Cada día que pasa me siento más afortunada. Pienso que el dinero no da la felicidad, aunque escucho a muchas personas decir que ayuda.

Por las mañanas cuando hago mi rutina cotidiana subo a mi azotea, el regalo mejor pensado de mis hijos. Allí tengo otra rutina. Lo primero mirar hacia el cielo y dar gracias a Dios por el nuevo día. Respirar profundo, contemplar las nubes tan blancas que corren hacia una misma dirección teniendo de fondo un azul intenso.

Luego de esa conexión con Dios me siento en mi “jaragán” de plástico y con mi celular escucho a “Altagracia Salazar” en “Sin Maquillaje”.

Repaso mi pasado, mi presente y mi futuro, luego riego mi jardín. Me deleito viendo las palmeras que tengo en tarros agitarse con la suave brisa de la mañana. Disfruto cada planta que con tanto esmero he ido prendiendo unas y manteniendo otras. Disfruto cada brote que sale de la tierra, cada hoja nueva y ya de las flores.

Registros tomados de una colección
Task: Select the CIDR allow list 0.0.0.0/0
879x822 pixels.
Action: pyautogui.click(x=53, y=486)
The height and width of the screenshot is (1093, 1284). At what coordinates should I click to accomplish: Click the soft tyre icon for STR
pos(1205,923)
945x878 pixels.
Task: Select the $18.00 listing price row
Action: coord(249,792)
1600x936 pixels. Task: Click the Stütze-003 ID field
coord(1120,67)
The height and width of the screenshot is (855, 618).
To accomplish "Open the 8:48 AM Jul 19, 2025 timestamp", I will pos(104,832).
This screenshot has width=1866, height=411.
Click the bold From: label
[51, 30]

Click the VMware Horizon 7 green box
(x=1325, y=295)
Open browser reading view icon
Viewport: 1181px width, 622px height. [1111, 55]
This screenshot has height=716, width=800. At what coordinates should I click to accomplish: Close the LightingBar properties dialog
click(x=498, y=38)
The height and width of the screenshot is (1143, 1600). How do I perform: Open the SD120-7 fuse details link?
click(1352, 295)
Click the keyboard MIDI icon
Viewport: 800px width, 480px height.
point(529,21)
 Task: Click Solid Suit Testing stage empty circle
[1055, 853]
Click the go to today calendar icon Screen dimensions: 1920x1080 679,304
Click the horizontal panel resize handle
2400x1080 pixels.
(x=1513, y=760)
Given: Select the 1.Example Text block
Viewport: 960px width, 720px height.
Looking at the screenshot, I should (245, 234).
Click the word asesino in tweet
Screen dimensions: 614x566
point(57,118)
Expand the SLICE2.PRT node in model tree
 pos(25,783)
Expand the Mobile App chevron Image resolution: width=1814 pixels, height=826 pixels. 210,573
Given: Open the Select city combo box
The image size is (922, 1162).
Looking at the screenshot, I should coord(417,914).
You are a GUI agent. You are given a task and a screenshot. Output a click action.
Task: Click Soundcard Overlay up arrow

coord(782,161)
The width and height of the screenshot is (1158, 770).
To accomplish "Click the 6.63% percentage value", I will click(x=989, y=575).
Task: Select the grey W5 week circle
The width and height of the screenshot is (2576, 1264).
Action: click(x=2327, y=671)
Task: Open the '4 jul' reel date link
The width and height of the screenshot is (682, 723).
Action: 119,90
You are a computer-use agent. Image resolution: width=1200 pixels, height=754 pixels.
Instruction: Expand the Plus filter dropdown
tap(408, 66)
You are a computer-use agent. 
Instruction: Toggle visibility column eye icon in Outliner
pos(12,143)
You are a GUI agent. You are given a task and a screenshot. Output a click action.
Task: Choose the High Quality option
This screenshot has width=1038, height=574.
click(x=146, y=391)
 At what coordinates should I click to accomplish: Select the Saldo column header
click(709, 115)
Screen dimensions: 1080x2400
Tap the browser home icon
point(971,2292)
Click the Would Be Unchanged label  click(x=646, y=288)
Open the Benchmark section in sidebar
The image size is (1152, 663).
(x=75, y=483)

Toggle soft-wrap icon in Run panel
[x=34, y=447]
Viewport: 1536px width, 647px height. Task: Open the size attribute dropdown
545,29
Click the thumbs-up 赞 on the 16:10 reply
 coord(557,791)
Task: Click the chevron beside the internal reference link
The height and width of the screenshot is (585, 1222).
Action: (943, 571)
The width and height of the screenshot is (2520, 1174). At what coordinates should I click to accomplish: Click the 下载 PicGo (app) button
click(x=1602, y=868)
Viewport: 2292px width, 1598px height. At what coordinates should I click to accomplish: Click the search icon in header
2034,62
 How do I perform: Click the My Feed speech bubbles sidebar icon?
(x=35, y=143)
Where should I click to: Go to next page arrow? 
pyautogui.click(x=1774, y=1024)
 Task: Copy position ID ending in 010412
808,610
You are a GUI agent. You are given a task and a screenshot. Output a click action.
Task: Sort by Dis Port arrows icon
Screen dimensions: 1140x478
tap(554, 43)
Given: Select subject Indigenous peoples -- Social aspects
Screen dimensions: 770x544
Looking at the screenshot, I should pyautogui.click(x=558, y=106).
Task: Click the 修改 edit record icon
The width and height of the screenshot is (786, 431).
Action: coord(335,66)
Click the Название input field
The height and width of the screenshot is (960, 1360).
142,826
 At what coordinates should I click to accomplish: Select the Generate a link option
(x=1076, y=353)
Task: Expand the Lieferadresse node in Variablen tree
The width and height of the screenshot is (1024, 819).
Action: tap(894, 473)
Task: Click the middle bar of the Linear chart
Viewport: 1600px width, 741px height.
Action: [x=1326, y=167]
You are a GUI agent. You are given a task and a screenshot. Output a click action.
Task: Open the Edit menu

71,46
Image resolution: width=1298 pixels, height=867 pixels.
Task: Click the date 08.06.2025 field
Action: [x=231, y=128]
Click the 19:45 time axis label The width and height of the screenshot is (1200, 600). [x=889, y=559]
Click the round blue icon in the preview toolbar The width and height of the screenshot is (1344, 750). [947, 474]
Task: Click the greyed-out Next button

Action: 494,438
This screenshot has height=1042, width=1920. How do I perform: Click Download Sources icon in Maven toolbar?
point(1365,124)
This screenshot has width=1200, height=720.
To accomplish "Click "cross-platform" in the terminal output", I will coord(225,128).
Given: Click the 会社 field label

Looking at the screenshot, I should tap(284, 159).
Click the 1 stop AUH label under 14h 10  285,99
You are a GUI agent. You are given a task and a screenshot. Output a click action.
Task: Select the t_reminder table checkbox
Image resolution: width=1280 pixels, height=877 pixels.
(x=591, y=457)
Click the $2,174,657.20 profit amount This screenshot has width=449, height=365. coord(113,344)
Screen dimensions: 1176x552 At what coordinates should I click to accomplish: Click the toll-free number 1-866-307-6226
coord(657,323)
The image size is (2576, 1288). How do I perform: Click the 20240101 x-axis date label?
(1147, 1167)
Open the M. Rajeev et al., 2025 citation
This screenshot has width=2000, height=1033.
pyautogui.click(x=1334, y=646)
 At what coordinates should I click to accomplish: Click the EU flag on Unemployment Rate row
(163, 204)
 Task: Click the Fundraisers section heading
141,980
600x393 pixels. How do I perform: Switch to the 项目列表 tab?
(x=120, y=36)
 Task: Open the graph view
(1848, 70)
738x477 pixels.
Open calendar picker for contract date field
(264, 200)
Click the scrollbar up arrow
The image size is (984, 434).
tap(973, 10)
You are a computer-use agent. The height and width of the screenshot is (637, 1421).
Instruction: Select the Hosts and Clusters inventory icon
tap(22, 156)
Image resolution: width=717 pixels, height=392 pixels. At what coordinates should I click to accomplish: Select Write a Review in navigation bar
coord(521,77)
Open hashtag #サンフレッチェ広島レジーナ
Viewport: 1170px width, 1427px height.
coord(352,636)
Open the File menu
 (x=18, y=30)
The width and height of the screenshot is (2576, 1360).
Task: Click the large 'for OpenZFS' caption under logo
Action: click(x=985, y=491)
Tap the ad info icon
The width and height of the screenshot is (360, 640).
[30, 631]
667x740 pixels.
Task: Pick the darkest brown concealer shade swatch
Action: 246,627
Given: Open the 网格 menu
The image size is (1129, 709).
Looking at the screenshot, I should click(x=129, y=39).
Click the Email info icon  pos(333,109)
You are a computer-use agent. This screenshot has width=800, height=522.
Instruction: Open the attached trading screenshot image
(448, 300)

• Requisitos
**1.** ¿Puedes copiar sin cambios las líneas de los registros, empezando en la que contiene "Click the Название input field" y terminando después de la que contiene "Action: tap(894, 473)"?
**2.** ¿Puedes continuar el relato de la rutina matinal en la azotea a partir de donde termina?
El texto y los registros vienen de fuentes distintas.

• Respuestas por tarea
**1.**
Click the Название input field
The height and width of the screenshot is (960, 1360).
142,826
 At what coordinates should I click to accomplish: Select the Generate a link option
(x=1076, y=353)
Task: Expand the Lieferadresse node in Variablen tree
The width and height of the screenshot is (1024, 819).
Action: tap(894, 473)

**2.**
Hace unos pocos días recibí uno de mis mejores regalos. Como los periquitos vuelan alto, nunca podía ver sus colores, de hecho, le pregunté a mi nieto si se los veía, a lo que me contestó, “Elsita, son verdes”. Mi nieto mayor no me llama abuela, me dice simplemente “Elsita”, de igual manera, el menor ya le copia. Muchas de mis amigas encuentran mal esa forma, pero si supieran lo feliz que soy cuando me llaman así. Todos mis sobrinos nietos no tienen otra forma de llamarme. Entiendo a mis amigas porque la primera vez que escuché a una nieta llamar por su nombre a su abuela fue en Chile, me sorprendí cuando dijo “Carmen…” entonces supe que era su nieta.

Una mañana iba una bandada de periquitos, que me sorprende mucho que van en número par. Unos cuatro se quedaron rezagados, iban más bajito que lo usual, dieron un giro y el sol les dio de lleno desvelando el color verde brillante más hermoso que haya visto en mi vida. La emoción no me dejaba respirar bien. Fue un espectáculo único.

Cuando fui a revisar todos mis tarros, recibí la grata sorpresa de que mi mata de trinitaria estaba florecida, pero no solo esa tenía flores. Los tocadores, todos, tenían unas espigas preciosas y dos que cuelgan llamadas verdolaga con flores rosadas y amarillas. No sabía que ese era su nombre, pero Norma que sabe de todo, me dijo que se llaman así.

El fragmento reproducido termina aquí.